• _Directive 1_
In the budgeting text, what happens to the money left after bills are paid under the no-spending budget?
• _Directive 2_
Which budget types get their own numbered heading in the budgeting text?
• _Directive 3_
Resume the text on types of budgets right after its last sentence.

==== Page ====

The main things that a budget includes are expenses, saving, and spending. It tracks these categories and helps you to know how much money to place into each section of your budget. 

For expenses, you’ll include things like mortgage or rent costs, utilities, groceries, and other necessities. Your savings would be categories like retirement IRAs or emergency funds.

Last, you also decide how much spending money you can have each month. Spending will include items that you can live without but want to buy, like coffee, extra clothes or shoes, tickets to the movies, and so on.

There are 8 different types of budgets that I’ll talk about today. You can pick the one that makes the most sense to you, or you can also combine a couple of the budgets and create a unique system that helps you be effective with your money.

1. The “No-Budget” Budget

This might sound like a complete contradiction, so what is a no-budget budget? The basics are you pay your bills, save some, and spend the remainder of your cash however you want.

That’s it. That way, everything is already paid for, and what you have left, you can spend.

It’s an excellent approach for people who dislike budgets but need to know that they can pay their bills each month and not spend every penny. 

2. 50-30-20 Budget 

This is a percentage budgeting method that works well for a lot of people. The reason it works is that it’s simple. It also gives you a generous amount of income to spend on expenses, saving, and spending.

What is the 50 30 20 Budget Rule?

The rule is that 50% of your income each month goes to expenses. Rent, gas, food, phone bills, etc. Then 30% is added to savings accounts, retirement, or investments.

Then, you’re left with 20% of your income, which you can spend as you like. Since the rule is in the name – 50-30-20 – it’s easy to remember.

Go more in-depth on the 50/30/20 budget.

Who should use this budget? It’s a pretty good idea for any person who wants to save a lot without making their lifestyle too extreme. It works if you are used to sticking to a budget and can keep your expenses to half of your income.

There are some other variations of this percentage budget, as well, including the 60-20-20 budget or the more strict 30-30-30-10 budget. The basics stay the same, though. One percentage amount for expenses, one for savings, and one for spending. It’s super easy and can help you gain financial freedom.

3. The No Spending Budget

These are best for times in your life where finances are tight or when you have something important you’re saving for. A no-spending budget can be challenging, but it’s very simple in some ways.

With this type of budget, you pay your bills when you get a paycheck, and you save everything else. There is no spending money included with this type of system.

==== Material supplied ====

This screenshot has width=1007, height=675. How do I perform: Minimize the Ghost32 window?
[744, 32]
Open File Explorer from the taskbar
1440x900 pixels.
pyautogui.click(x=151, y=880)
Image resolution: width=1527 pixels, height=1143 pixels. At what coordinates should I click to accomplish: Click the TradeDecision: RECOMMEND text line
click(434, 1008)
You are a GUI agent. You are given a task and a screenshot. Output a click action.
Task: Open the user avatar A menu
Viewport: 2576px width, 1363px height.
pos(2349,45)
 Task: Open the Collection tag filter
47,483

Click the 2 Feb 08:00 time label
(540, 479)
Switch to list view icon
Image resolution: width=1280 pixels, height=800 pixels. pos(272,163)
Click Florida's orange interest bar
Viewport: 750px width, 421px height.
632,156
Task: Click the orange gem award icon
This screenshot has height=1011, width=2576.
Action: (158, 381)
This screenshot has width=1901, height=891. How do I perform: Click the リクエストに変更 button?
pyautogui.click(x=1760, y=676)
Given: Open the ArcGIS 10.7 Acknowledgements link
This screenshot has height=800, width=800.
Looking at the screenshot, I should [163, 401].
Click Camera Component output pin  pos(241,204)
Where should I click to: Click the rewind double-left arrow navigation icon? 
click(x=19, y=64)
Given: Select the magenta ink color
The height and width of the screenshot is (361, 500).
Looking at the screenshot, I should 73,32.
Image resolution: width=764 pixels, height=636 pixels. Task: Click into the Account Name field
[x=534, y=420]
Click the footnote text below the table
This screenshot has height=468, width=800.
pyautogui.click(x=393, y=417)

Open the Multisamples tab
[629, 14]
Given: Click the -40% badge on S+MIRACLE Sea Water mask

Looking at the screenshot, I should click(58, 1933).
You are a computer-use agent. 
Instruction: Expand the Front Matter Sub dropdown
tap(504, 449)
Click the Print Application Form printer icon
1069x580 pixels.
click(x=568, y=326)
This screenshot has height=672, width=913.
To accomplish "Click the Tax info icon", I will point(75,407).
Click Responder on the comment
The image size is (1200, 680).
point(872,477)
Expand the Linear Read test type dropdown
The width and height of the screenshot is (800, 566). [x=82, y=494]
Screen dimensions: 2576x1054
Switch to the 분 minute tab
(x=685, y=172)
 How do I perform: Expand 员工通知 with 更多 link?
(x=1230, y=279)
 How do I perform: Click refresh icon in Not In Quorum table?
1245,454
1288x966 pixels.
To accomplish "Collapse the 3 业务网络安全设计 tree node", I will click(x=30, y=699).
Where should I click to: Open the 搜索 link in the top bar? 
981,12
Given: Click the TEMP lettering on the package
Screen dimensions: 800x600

====

• _Task answer 1_
It is all saved; that budget includes no spending money.

• _Task answer 2_
1. The "No-Budget" Budget
2. 50-30-20 Budget
3. The No Spending Budget

• _Task answer 3_
Many people like to do a “no-spend challenge” instead of a no-spending budget. Budgets are usually a little more permanent, but a no-spend challenge is for a set amount of time. Maybe a month while you save all you can. 

A no-spend challenge is a good idea if you are saving for something big, like a house. It can also help you get out of debt. It’s a great way to give your savings a boost and help shorten the time that you need to get to a specific goal. 

No spending budgets are good short-term, whether you’re on a tight budget or not. They can help if you had a costly month (like December is for many people).

They also can get you back on track if you feel like your finances aren’t what you want them to be. It’s a good idea for everyone to do a no-spend budget now and again.

4. The Zero-Based Budget

This technique is easy to use with other budget systems. A zero-based budget means you will budget all of your income, making sure every penny has a place in a category. Since all of your money has somewhere to go, you get your budget to zero each month.

You can use this with a percentage budget, a no-spend budget, or anything else you can think of. It helps you make sure you’re budgeting all of your money instead of just the expenses.

5. The Survival Budget

A survival budget is similar to a no spending budget but is a bit more extreme. It’s usually used in times of financial difficulty when you are struggling to make ends meet. It helps you survive without a lot of money. 

The basics are to add up your monthly expenses and subtract that from your monthly income. After that, see how much is left. You can use this for the next month’s expenses or for something like debt payoff or savings. 

The next step that makes this budget more extreme is going through your expenses and trying to cut back anywhere you can. Stop buying anything unnecessary, and reduce costs for necessary expenses.

That grocery bill can probably be lower. Can you buy gas for your car less often? Can you not buy movies, books, or other items for a while and instead get by with what you have? It’s beyond the basics; it’s learning to live with even less than your usual costs.

Survival budgets can keep you from going into debt or save you when your income is low. They aren’t forever, but they can help you get by.

Related: Budget for Surviving on Minimum Wage

6. The Cash Envelope Budget

This is a practical way to spend and save. The cash envelope system means that you take out money for your expenses in cash at the beginning of the pay period.

You can still choose to pay any larger expenses automatically through your account if you want. Follow this guide for using the cash envelope budget.

Usually, cash envelopes are for things like groceries, gas, fun money, and anything else that you can easily use cash for. You can label each envelope, so you know what it’s for.

This can be helpful if you tend to spend more than you’ve budgeted because once you’re out of cash, there’s no more. 

If you’re just starting out with budgets, this is a good habit to begin. If you continue with it, you’ll probably find that you don’t spend as much, or at least you stay within your budgeting limits. 

Related: Cash Envelope Wallets to Make Budgeting Easier

7. Reverse Budgeting

A reverse budget is unique in that you pay yourself first before you put money towards bills and other categories. It’s a way to prioritize putting money towards your savings and other goals.

It uses automated withdrawals to save a set amount of money every month. The remaining money can then be put towards bills and lastly, fun money.

This budgeting method is great for someone who has trouble saving or who ends up using a lot of their paycheck on entertainment or for consumer goods.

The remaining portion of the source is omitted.